Más simpática me parece la advertencia de Silva-Herzog de que va a generarse una diarquía, que para él significa la coexistencia de dos poderes en un solo territorio. (Otra vez, ¿es que antes el poder federal no estaba en esos territorios?). Si le rasca un poco más, va a encontrar que, además del poder federal y el local, en esos mismos territorios hay poder municipal, ¡triarquía!, y después poderes fácticos, ¡poliarquía!, ¡escándalo! Pero, ¿no es que la poliarquía estaba bien? Disculpen, me he vuelto a confundir. (No, ya: en realidad la diarquía, concepto típico del vocabulario revolucionario, se refiere a la coexistencia de poderesdel mismo ámbito en el mismo territorio, incompatibles y en competencia, de manera que lo que haya aquí serán solo las tensiones naturales de la política, siempre existentes entre órdenes de gobierno: y sí, el gobierno federal y la jefatura de Estado llevan las de ganar, gracias al cielo, pero eso no lo hace una diarquía).

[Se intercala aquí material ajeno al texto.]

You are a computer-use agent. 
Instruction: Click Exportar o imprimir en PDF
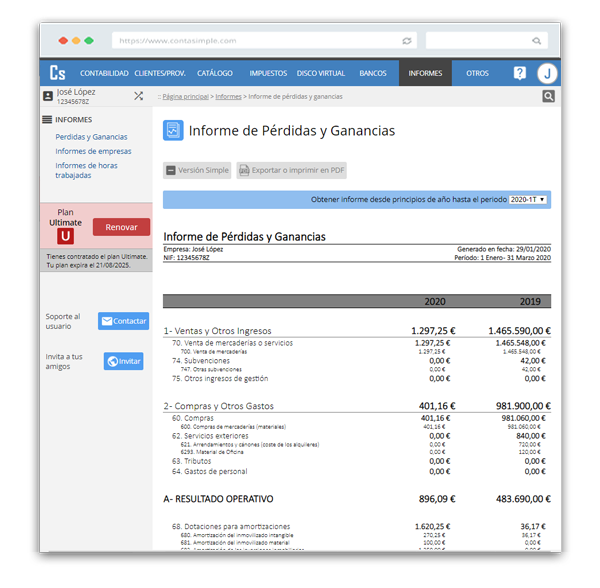coord(291,171)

En el extremo, Silva-Herzog habló de 32 maximatos. Además de que hay que decidirse (¿son instrumentos presidenciales para ocupar el territorio o ellos mismos serán jefes máximos?), la figura es desafortunada en términos históricos, porque la forma que utilizó Lázaro Cárdenas para desmontar lo que se llamó “el maximato” –modalidad de un régimen político–, fue precisamente colocar y rotar poderosos representantes del gobierno federal a su cargo, de su confianza, sin ligas o con enemistad con el poder callista (y esto lo cuenta con una claridad envidiable Alicia Hernández en “La mecánica cardenista”). Y así institucionalizó la presidencia, transformó el régimen y logró avances sociales impensables de otro modo. Tengo una noticia: López Obrador y el movimiento que lo llevó a la Presidencia están en lo mismo, refuncionalizando instituciones, recuperando para ellas el poder que tienen ahora grupos en sus márgenes, desmontando maximatos, cambiando el régimen político. Se trata de política real, de combatir las perversiones de nuestro federalismo mal encaminado, del realmente existente, no de atacar al federalismo como tal. Esto quiere ser una real transformación, y esperamos que disculpen las molestias que les cause.